Alec Bradley The Prensado Lost Art Gran Toro


Alec Bradley

The Prensado Lost Art

Gran Toro



Alec Bradley


Ce soir retour à la pochette d'Alec Bradley et plus particulièrement le Lost Art.

On nous avait dit que rien ne changera avec la levée de l’embargo cubain et bien cela n’est pas tout à fait vrai car il y a eu un avant le 8 aout 2016 et un après. En effet tout ce qui sort après cette date doit avoir l’approbation (aux states) du FDA. Beaucoup de fabricants ont donc inondé le marché du cigare de nouveaux modules juste avant ce 8/8/16 fatidique. Ce qui fait dire à Alan Rubin : De nos jours, il semble que la production l'emporte sur le talent artistique. Il continue : Dans les cigares haut de gamme, les artisans produisent toujours tout à la main, un processus qui n’a pas changé depuis des centaines d’années. Je suis nostalgique du temps où une grande majorité de produits étaient fabriqués avec soin, à la main. Même si on comprend qu’il parle surtout des anciens produits fait main et qui sont maintenant construits par des machines et qu’heureusement pour nous, le cigare n’a pas suivi le même processus. On peut imaginer qu’il parle aussi de cette vague de nouveautés (mais cela n’engage que moi).


Alec Bradley


Donc ce soir je vais de nouveau déguster ce Présage de l’Art Perdu. 


Alec Bradley


J’ai une belle cape avec une bague de différentes couleurs dont la première partie est assez classique pour la gamme : ALEC BRADLEY et le fameux logo AB, le reste est un peu plus intéressant, la cartouche qui contient LOST ART a un fond et une police de caractères qui varient en fonction des régions ou des modules, une façon de vraiment insister sur cet art perdu.

A cru, le tirage est parfait et j’ai des senteurs de cuir, chocolat et terreux, par contre le pied (au nez) délivre des saveurs plus épicées, avec du pain d’épices et des agrumes. Mon cigare a une forme assez ovale et je me décide à l’allumer.
Le tirage est normal et ma vitole me donne un bon lot de fumée. 


Alec Bradley


La combustion part assez rapidement de travers, ce qui me donne une cendre assez noire, heureusement cela ne dure pas et elle redevient rapidement claire et zébrée de gris avec une combustion parfaite (d’ailleurs j’ai eu ce cas sur une seule des dégustations).
Le début de ma dégustation est dans les fruits secs, le chocolat et du cèdre avec une pointe d’acide citrique.
Un léger sel se dépose aussi sur mes lèvres et assèche légèrement celles-ci.
J’accompagne ma vitole d’un simple gin tonic qui va rapidement compenser cette sensation d’assèchement, ma dégustation prend des allures de pistaches salées accompagnées de citron, jusque-là la puissance reste moyenne.
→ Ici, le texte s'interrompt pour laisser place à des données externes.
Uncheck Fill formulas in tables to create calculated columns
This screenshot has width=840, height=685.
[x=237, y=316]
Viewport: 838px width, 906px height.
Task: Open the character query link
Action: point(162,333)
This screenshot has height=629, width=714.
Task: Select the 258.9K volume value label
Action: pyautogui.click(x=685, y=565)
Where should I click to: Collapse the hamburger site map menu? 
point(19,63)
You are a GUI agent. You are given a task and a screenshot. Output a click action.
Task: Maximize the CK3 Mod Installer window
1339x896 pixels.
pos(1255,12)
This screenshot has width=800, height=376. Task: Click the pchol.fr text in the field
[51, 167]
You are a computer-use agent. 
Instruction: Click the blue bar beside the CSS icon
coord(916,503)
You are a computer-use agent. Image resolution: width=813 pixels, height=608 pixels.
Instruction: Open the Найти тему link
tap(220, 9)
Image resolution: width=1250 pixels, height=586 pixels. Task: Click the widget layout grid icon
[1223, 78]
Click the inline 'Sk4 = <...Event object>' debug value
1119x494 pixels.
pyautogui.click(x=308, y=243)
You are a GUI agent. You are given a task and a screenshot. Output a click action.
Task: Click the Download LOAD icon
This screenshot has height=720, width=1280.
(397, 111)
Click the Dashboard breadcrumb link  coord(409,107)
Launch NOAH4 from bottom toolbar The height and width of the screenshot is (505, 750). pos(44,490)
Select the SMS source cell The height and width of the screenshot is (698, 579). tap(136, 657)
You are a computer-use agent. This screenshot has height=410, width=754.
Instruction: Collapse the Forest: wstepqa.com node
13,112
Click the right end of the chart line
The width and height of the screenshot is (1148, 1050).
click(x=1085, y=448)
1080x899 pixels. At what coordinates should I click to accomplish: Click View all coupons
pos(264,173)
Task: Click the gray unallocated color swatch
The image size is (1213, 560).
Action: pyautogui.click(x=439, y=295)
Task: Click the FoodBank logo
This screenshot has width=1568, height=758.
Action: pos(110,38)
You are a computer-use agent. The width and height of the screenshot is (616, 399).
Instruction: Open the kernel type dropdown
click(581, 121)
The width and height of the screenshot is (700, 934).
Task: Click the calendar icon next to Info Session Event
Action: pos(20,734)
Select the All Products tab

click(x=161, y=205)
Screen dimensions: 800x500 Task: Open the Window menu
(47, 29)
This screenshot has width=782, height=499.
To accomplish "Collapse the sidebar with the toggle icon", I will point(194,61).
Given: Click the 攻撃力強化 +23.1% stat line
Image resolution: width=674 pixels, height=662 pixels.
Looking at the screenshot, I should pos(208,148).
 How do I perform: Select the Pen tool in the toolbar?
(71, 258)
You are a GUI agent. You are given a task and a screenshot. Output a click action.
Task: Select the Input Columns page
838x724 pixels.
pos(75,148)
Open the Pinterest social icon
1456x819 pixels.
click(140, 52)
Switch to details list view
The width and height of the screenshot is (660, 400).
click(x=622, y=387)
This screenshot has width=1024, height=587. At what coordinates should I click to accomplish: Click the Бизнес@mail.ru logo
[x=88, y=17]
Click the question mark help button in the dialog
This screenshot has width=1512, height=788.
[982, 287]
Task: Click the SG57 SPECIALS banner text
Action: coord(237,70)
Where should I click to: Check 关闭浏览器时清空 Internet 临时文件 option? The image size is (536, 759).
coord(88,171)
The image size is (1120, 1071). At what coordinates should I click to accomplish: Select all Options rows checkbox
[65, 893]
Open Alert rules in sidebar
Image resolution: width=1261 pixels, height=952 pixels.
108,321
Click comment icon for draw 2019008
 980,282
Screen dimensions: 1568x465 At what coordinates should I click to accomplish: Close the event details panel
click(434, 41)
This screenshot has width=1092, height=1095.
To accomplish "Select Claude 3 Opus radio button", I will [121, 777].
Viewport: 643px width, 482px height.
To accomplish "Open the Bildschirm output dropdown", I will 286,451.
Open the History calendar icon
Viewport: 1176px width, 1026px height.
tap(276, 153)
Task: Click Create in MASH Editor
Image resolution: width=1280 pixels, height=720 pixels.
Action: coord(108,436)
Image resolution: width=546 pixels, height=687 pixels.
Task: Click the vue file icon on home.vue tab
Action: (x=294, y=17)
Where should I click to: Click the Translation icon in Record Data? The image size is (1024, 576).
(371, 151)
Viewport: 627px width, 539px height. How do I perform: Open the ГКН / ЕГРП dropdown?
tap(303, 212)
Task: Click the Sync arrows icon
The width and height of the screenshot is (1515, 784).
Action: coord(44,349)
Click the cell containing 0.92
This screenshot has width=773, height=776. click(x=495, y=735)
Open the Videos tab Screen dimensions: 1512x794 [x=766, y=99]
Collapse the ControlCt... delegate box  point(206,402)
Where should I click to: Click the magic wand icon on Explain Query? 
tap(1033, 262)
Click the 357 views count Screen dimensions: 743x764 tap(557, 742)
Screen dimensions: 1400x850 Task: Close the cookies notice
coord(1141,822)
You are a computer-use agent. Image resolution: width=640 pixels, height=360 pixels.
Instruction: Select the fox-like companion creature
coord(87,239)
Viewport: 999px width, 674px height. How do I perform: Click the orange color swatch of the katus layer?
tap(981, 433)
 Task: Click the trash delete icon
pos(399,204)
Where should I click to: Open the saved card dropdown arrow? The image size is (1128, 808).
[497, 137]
Si je ne constate aucun changement au niveau des saveurs, ma vitole prend subitement son envol de puissance et devient moyen-fort, ce changement me ravi et me voilà dans la partie préférée de ma dégustation.


Alec Bradley


Le tirage ainsi que la combustion restent simplement parfaits et très agréables.
J’ai même utilisé celui-ci pour une séance de méditation dans mon antre.

Mes dégustations ont porté sur un Gran Toro de cepo 52 pour 15.87 cm

Cape : Honduras
Sous-cape : Honduras, Nicaragua
Tripe : Honduras, Nicaragua

En conclusion : ce cigare m’a donné amplement satisfaction et j’ai pris plaisir à le déguster plusieurs fois, même si la palette des saveurs n’est pas hyper étendue, celui-ci reste bon du début à la fin avec une puissance qui va en augmentation vers le dernier tiers. De plus il a une belle construction avec un bon flot de fumée.
Je ne peux pas vous communiquer son prix, mais le pack comporte 4 cigares Toro dans une pochette humidifiée et est commercialisé au prix de 35 euros.